Dalmia Cement on Thursday filed a petition in the Supreme Court against the NCLAT order approving UltraTech’s ₹7,900-crore offer as the highest bidder for buying out the stressed Binani Cement asset. Initially, Dalmia Bharat-Bain Piramal consortium Rajputana Properties’ bid of ₹6,930 crore was declared the highest bid by the Committee of Creditors for Binani Cement ahead of UltraTech Cement’s offer of ₹6,500 crore.

However, just before the CoC issued a letter of intent to Rajputana Properties, UltraTech revised its offer by ₹700 crore to ₹7,200 crore and further to ₹7,840 crore, thus covering the entire debt and interest of all the debtors.
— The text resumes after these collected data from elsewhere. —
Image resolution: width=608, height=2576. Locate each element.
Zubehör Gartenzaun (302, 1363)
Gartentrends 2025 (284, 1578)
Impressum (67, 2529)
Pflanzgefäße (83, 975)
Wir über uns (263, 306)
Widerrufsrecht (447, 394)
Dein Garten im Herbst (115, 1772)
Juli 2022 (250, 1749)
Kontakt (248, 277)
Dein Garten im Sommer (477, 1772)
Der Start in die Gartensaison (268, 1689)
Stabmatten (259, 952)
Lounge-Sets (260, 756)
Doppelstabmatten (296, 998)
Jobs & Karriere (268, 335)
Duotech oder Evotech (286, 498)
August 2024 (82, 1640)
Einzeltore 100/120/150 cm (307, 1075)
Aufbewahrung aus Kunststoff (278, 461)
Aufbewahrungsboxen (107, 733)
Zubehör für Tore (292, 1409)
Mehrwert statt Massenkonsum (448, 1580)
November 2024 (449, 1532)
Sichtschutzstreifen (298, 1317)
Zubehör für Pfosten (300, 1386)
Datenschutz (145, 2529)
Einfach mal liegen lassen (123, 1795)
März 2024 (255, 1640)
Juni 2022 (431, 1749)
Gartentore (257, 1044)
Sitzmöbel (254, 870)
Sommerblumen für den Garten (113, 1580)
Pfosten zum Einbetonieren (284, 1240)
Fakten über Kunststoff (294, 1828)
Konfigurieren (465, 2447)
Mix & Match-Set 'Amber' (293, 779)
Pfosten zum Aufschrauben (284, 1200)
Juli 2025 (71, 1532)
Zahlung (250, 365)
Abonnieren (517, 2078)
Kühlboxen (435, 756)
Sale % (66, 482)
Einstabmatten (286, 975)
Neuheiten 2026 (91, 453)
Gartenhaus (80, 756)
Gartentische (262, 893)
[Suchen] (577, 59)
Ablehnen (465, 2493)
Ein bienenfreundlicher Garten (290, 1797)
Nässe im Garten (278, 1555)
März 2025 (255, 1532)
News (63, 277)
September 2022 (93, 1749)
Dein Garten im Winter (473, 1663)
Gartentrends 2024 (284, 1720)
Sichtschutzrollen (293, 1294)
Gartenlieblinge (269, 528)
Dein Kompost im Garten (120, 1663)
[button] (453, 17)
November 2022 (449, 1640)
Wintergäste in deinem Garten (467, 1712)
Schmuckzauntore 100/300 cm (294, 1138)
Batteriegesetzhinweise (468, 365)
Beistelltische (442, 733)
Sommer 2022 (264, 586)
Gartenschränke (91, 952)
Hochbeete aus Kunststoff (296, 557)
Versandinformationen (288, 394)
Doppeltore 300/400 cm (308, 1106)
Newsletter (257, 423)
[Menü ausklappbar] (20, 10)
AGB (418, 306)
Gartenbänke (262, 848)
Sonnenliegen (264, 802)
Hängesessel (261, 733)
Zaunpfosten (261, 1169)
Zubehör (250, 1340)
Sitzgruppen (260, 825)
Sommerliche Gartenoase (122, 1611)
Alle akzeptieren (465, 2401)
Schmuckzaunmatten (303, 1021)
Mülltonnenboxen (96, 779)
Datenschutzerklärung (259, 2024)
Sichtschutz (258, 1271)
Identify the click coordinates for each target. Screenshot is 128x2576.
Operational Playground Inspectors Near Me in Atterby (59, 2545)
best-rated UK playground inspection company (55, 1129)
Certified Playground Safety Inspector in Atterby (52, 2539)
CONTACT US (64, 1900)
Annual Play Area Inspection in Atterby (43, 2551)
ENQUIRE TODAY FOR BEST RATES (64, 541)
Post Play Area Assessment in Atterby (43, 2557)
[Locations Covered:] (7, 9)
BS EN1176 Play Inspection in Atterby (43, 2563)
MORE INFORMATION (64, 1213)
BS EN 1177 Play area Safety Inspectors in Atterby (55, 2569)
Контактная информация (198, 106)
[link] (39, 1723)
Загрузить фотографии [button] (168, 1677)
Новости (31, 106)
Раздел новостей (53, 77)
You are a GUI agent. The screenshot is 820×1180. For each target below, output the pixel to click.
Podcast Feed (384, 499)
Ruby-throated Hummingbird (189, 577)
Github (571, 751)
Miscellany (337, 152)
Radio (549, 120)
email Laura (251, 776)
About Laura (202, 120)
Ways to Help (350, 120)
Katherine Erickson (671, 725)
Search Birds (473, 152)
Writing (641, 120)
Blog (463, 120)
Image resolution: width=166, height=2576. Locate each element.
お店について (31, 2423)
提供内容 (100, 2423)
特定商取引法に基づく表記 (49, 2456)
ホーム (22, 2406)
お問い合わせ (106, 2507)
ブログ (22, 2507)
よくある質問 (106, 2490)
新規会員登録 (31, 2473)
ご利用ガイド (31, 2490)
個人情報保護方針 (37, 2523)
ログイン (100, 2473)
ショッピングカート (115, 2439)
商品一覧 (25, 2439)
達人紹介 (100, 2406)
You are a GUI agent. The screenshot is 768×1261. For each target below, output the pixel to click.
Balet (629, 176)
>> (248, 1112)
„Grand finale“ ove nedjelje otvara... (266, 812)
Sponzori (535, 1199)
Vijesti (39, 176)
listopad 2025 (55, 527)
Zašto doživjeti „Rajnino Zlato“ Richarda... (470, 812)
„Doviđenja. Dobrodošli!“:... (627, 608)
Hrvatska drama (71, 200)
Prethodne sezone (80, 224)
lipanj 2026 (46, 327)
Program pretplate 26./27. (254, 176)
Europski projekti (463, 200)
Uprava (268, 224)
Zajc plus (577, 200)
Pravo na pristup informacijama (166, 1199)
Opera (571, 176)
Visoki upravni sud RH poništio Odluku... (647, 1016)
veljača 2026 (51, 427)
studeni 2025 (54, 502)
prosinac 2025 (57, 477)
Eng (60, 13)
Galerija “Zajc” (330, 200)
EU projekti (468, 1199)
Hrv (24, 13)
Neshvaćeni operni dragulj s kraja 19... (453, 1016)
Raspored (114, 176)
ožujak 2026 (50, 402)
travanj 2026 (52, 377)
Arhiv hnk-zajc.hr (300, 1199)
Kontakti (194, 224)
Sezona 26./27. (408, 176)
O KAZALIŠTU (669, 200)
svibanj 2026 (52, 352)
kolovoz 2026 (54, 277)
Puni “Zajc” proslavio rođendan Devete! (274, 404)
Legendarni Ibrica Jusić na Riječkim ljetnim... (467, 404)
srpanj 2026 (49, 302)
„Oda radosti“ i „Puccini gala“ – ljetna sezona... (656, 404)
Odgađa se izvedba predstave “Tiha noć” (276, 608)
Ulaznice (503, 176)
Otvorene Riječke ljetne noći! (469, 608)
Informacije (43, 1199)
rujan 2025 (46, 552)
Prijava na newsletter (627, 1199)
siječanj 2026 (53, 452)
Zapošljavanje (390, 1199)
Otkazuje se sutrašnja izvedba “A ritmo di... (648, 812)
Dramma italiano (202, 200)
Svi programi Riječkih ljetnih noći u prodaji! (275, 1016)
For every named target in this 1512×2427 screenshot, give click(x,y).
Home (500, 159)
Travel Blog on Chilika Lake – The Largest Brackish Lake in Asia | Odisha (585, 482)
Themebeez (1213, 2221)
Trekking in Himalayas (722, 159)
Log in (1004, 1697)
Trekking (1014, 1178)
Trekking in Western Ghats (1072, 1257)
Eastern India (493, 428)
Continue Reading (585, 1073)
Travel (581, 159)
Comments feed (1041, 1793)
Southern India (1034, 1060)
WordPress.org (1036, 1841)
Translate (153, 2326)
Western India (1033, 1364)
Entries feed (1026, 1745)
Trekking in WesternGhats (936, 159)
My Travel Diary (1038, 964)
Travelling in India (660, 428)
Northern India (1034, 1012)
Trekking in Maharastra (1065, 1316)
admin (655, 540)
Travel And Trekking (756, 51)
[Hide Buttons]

Dalmia Bharat Cement did not revise its offer even after getting an opportunity from the CoC.

Implications

The apex court’s ruling could have implications for other cases under the IBC, including Essar Steel, where its existing promoters Ruias have offered a last-minute counter bid beating the offer made by ArcelorMittal.

The court ruling has re-affirmed that the insolvency process must seek to extract maximum value from resolution of stressed assets and ensure that interests of operational creditors (who are not part of CoC) are also well served.